As soon as she did, the frog changed into an Egyptian prince. He was dressed as the son of a pharaoh, and he proceeded to tell her his story. He told her of his life in the palace of his father and described all the important buildings and monuments of the pharaonic period. He described events that happened in the kingdom, as he had witnessed those events first as a prince and then as a frog.
Many of the beliefs presented in the story are the products of the author’s imagination, such as mermaids, nilemaids, underwater kingdoms, and talks with animals. A belief in sorcery, however, has always existed. The novel is ultimately a moral story. It emphasizes that criminals are caught and that they pay for their crimes.
About the Author
Fernand W. Dahan is an 85-year-old retired architect. He is an expert in the design of many types of laboratories.

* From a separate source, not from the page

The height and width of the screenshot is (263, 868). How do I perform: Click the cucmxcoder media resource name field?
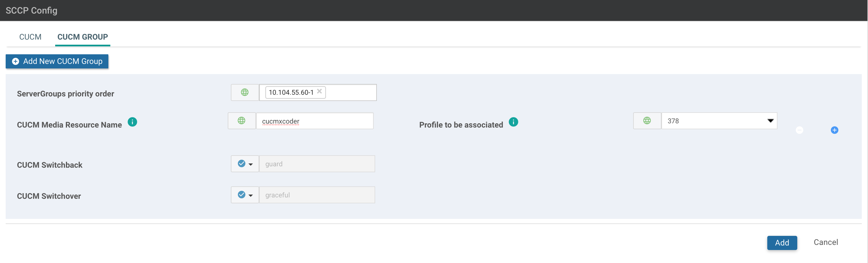315,121
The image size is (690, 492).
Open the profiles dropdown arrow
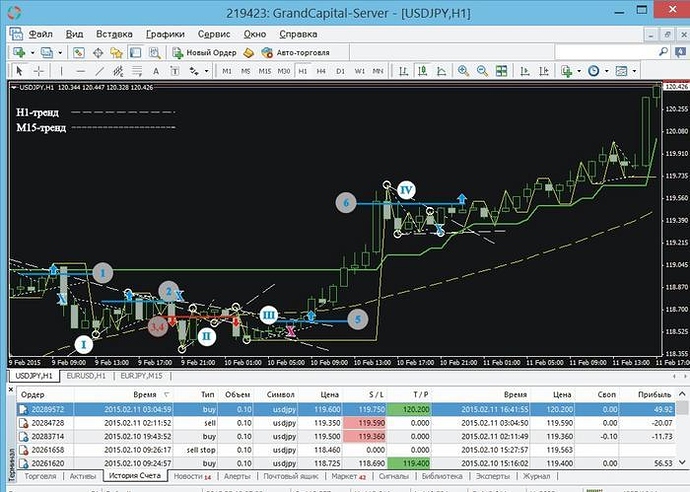(59, 52)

He had a bachelor’s degree of architecture and master’s degrees in city and regional planning, is a fellow of the American Institute of Architects, and was awarded many awards for his work in his field. He speaks English, French, Arabic and Spanish.
He was the author of “Laboratories: A Guide to Planning, Programming, and Design,” published by W.W. Norton. He also coauthored “The Public Service Career Program Plan, Planning Guide,” published by the Department of Labor in 1973, and many articles in the field of laboratories that were published in architecture and engineering publications. He was also the author of a theater play.
He has been a guest lecturer at Georgetown University and the American University in Cairo, Egypt, and he has lectured at several AIA national conventions, at a HVAC national convention, and at two international architectural conventions.
For almost 30 years he was involved in programming and designing all type of laboratories for the US Environmental Protection Agency when this newly-founded agency started to have its own laboratories.